One document matched: draft-sabatini-tcp-sack-00.txt
Network Working Group A. Sabatini
Internet-Draft Broker Communications Inc.
Intended Status: Standards Track .
Expires: September 1, 2012 February 28, 2012
Highly Efficient Selective Acknowledgement (SACK) for TCP
draft-sabatini-tcp-sack-00
Status of this Memo
This Internet-Draft is submitted in full conformance with the
provisions of BCP 78 and BCP 79. Internet-Drafts are working
documents of the Internet Engineering Task Force (IETF), its areas,
and its working groups. Note that other groups may also distribute
working documents as Internet-Drafts.
Internet-Drafts are draft documents valid for a maximum of six months
and may be updated, replaced, or obsoleted by other documents at any
time. It is inappropriate to use Internet-Drafts as reference
material or to cite them other than as "work in progress."
The list of current Internet-Drafts can be accessed at
http://www.ietf.org/1id-abstracts.html
The list of Internet-Draft Shadow Directories can be accessed at
http://www.ietf.org/shadow.html
This Internet-Draft will expire on September 1, 2012.

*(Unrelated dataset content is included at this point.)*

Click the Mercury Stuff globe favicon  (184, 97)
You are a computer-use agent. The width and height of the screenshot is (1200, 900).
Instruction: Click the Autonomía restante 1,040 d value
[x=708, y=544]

Comments are solicited and should be addressed to the author at
draft-sack@tsabatini.com.
Copyright Notice
Copyright (c) 2012 IETF Trust and the persons identified as the
document authors. All rights reserved.
This document is subject to BCP 78 and the IETF Trust's Legal
Provisions Relating to IETF Documents
(http://trustee.ietf.org/license-info) in effect on the date of
publication of this document. Please review these documents
carefully, as they describe your rights and restrictions with respect
to this document. Code Components extracted from this document must
include Simplified BSD License text as described in Section 4.e of
the Trust Legal Provisions and are provided without warranty as
described in the Simplified BSD License.
Abstract
Sabatini, Anthony Expires September 1, 2012 [Page 1]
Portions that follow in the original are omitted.